Johnson Sean R, Weigele Peter R, Fomenkov Alexey, Ge Andrew, Vincze Anna, Eaglesham James B, Roberts Richard J, Sun Zhiyi
New England Biolabs Inc., Ipswich, MA 01938, USA.
Nucleic Acids Res. 2025 Jan 11;53(2). doi: 10.1093/nar/gkae1175.
The availability of large databases of biological sequences presents an opportunity for in-depth exploration of gene diversity and function. Bacterial defense systems are a rich source of diverse but difficult to annotate genes with biotechnological applications. In this work, we present Domainator, a flexible and modular software suite for domain-based gene neighborhood and protein search, extraction and clustering. We demonstrate the utility of Domainator through three examples related to bacterial defense systems. First, we cluster CRISPR-associated Rossman fold (CARF) containing proteins with difficult to annotate effector domains, classifying most of them as likely transcriptional regulators and a subset as likely RNases. Second, we extract and cluster P4-like phage satellite defense hotspots, identify an abundant variant of Lamassu defense systems and demonstrate its in vivo activity against several T-even phages. Third, we integrate a protein language model into Domainator and use it to identify restriction endonucleases with low similarity to known reference sequences, validating the activity of one example in vitro. Domainator is made available as an open-source package with detailed documentation and usage examples.

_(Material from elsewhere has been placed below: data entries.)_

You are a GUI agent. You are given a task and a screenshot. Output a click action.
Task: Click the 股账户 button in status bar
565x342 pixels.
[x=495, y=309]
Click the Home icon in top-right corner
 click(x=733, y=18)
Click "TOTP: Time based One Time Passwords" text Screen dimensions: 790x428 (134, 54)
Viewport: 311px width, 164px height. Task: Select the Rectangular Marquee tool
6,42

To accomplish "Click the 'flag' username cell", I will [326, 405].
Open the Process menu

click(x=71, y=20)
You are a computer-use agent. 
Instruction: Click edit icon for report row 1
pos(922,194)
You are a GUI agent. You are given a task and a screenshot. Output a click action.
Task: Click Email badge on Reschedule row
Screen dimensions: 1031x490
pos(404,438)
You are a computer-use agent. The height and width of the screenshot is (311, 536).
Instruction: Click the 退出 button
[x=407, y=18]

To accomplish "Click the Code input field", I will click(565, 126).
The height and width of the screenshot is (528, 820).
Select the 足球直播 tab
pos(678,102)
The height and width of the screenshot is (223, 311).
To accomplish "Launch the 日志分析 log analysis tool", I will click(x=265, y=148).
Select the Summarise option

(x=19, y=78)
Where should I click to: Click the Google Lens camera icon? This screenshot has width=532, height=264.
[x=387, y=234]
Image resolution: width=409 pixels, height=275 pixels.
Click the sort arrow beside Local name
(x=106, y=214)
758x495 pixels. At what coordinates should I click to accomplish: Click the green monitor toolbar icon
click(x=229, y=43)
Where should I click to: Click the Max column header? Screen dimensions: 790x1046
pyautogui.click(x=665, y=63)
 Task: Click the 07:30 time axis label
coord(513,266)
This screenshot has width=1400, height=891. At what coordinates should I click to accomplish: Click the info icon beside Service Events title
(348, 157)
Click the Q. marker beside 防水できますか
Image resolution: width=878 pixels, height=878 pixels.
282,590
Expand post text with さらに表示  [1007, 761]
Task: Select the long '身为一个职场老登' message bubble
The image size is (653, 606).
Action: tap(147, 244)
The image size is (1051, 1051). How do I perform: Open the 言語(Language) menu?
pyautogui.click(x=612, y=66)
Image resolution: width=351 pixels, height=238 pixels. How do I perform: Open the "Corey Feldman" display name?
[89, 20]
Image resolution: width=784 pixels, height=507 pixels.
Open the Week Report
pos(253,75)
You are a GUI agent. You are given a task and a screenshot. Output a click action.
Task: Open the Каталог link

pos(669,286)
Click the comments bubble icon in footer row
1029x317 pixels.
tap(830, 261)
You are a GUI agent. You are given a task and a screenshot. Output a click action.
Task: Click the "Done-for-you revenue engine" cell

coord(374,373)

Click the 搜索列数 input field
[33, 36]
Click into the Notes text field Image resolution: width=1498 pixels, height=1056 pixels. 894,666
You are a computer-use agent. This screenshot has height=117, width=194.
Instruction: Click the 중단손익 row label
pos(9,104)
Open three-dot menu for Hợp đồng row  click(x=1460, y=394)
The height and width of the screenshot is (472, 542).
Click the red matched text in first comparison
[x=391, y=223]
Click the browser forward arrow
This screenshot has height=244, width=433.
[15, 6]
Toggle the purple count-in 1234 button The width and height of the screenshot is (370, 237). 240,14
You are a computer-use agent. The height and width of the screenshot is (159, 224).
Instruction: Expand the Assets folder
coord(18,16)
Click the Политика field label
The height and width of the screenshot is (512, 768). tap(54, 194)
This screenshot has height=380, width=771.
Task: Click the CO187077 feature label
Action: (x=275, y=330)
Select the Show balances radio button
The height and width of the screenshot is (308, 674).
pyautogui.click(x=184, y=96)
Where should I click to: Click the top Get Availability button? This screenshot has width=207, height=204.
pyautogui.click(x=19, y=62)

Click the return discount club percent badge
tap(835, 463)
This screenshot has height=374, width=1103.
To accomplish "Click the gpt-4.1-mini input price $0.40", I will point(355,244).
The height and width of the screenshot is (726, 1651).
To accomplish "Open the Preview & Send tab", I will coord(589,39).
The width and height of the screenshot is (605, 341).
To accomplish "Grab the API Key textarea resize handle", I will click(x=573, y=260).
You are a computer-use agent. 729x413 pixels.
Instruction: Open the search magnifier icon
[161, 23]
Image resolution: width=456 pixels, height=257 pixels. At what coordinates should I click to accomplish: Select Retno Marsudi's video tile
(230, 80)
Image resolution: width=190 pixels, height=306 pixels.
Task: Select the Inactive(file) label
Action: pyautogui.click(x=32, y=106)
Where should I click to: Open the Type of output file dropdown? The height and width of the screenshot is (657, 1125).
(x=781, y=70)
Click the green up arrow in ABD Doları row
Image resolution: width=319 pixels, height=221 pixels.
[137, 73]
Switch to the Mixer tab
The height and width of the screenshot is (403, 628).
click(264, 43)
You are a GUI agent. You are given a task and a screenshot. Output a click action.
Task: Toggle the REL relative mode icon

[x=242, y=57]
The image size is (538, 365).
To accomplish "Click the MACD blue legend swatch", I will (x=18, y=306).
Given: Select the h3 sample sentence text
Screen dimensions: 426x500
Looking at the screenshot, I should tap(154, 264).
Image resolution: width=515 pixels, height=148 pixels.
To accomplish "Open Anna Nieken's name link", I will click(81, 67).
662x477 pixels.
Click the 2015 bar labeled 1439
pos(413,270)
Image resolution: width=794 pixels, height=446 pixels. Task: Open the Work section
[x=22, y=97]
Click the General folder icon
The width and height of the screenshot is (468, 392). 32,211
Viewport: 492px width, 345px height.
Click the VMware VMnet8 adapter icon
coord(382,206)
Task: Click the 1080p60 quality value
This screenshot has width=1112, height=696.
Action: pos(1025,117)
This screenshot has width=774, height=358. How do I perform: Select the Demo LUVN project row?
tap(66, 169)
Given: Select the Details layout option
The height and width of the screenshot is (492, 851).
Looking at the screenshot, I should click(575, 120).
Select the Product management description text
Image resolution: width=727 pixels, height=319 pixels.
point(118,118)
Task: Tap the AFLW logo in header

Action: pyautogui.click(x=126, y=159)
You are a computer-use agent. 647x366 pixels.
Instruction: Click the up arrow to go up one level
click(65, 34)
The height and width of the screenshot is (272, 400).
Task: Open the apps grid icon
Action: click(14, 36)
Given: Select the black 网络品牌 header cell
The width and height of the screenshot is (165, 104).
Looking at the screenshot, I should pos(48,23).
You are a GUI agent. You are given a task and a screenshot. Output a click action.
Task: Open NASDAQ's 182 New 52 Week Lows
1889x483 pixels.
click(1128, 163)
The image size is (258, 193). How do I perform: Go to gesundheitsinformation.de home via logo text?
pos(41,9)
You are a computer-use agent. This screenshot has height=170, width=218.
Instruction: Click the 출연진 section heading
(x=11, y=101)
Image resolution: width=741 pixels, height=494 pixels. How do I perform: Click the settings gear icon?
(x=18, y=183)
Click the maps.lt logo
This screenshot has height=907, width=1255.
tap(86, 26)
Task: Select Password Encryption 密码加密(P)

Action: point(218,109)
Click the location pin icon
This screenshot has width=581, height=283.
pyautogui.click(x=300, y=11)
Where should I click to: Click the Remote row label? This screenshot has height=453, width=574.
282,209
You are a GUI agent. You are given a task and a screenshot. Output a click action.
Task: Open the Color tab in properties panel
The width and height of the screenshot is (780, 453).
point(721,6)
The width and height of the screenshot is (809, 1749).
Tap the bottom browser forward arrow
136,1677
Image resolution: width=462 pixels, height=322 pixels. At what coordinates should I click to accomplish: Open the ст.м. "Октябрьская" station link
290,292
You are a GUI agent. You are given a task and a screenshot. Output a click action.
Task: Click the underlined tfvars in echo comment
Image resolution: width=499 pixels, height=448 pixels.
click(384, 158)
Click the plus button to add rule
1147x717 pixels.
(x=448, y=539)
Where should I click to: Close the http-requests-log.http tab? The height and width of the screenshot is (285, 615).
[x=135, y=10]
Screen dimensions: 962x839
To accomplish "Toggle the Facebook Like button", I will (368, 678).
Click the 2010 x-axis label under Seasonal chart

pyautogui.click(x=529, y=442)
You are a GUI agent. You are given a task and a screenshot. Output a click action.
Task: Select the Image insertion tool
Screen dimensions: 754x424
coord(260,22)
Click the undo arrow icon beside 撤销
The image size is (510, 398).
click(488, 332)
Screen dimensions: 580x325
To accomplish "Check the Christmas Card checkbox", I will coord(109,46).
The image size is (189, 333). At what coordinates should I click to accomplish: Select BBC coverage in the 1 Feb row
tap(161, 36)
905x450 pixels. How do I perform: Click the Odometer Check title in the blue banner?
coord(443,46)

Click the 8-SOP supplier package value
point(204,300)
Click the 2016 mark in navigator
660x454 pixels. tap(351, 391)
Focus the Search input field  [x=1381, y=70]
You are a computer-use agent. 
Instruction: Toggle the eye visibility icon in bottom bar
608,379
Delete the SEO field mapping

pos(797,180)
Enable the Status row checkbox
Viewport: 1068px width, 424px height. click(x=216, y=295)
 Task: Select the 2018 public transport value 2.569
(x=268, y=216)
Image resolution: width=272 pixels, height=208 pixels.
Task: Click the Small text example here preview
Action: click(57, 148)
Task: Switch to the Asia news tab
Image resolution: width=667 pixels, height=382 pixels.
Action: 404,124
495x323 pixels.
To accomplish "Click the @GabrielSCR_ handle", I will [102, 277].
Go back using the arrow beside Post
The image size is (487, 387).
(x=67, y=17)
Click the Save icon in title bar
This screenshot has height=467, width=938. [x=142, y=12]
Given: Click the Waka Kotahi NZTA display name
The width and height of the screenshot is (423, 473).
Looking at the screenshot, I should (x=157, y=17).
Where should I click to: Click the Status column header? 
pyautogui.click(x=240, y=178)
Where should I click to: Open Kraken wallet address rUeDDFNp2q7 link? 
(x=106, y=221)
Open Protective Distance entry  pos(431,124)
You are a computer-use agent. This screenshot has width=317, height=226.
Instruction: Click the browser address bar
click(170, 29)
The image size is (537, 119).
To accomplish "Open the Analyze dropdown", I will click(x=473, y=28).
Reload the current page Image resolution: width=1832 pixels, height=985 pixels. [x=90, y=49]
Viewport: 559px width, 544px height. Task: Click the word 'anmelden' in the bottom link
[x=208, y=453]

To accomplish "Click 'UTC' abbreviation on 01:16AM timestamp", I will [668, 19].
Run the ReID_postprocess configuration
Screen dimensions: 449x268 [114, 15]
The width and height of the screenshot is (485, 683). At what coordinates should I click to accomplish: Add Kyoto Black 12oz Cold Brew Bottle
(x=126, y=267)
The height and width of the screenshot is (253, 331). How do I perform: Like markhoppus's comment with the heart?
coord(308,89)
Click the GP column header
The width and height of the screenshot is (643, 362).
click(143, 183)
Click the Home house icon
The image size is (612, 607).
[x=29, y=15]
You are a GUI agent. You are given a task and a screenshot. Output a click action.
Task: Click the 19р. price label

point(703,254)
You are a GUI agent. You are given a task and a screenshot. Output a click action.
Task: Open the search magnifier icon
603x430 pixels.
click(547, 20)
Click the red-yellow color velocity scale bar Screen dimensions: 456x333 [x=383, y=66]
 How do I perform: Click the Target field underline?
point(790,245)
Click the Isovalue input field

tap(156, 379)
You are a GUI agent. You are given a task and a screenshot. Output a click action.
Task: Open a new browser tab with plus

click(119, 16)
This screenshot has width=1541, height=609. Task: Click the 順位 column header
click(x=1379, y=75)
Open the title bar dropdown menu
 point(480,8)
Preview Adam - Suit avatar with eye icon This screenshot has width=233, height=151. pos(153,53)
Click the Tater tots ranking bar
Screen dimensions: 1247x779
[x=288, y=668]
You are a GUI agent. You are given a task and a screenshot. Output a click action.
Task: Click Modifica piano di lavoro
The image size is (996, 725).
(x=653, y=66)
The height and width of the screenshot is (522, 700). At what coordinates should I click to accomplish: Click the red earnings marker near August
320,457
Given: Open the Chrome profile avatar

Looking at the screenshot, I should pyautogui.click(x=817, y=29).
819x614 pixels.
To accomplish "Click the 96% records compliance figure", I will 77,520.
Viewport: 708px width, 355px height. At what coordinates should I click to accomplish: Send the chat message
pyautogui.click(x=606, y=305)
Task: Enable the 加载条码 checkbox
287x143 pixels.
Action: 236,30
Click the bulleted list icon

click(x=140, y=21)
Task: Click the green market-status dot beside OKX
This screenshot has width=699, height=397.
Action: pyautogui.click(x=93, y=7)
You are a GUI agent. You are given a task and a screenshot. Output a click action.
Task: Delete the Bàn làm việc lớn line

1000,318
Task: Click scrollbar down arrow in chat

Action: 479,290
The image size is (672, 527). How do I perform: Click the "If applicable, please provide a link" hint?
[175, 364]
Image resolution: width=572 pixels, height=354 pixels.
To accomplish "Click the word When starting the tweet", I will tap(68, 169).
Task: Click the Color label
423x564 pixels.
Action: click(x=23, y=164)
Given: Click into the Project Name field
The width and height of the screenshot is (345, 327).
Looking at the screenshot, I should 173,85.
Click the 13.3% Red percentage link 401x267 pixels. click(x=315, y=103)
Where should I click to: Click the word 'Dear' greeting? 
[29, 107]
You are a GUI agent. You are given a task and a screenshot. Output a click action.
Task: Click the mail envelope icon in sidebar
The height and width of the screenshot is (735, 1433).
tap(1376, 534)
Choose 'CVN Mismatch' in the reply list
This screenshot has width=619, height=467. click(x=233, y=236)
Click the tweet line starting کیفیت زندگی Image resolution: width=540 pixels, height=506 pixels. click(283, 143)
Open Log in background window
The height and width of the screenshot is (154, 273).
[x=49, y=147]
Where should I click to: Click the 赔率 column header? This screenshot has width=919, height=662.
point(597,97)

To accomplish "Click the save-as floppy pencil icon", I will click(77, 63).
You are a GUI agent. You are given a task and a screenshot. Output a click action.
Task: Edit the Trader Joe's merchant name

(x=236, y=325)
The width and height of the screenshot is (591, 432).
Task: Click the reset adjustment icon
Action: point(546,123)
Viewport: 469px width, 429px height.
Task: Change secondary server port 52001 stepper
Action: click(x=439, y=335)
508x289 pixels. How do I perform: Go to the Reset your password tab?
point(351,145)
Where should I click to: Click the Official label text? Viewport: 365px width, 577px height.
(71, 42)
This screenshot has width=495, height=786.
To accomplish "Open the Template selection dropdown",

生物序列大型数据库的出现为深入探索基因多样性和功能提供了契机。细菌防御系统是具有生物技术应用价值但难以注释的多样基因的丰富来源。在这项工作中,我们展示了Domainator,这是一个灵活且模块化的软件套件,用于基于结构域的基因邻域和蛋白质搜索、提取及聚类。我们通过与细菌防御系统相关的三个例子展示了Domainator的实用性。首先,我们对含有难以注释的效应结构域的CRISPR相关罗斯曼折叠(CARF)蛋白进行聚类,将它们中的大多数分类为可能的转录调节因子,将一部分分类为可能的核糖核酸酶。其次,我们提取并聚类P4样噬菌体卫星防御热点,鉴定出拉玛苏防御系统的一种丰富变体,并证明其对几种T偶数噬菌体的体内活性。第三,我们将蛋白质语言模型集成到Domainator中,并使用它来鉴定与已知参考序列相似度低的限制性内切酶,在体外验证了一个例子的活性。Domainator作为一个开源软件包提供,带有详细的文档和使用示例。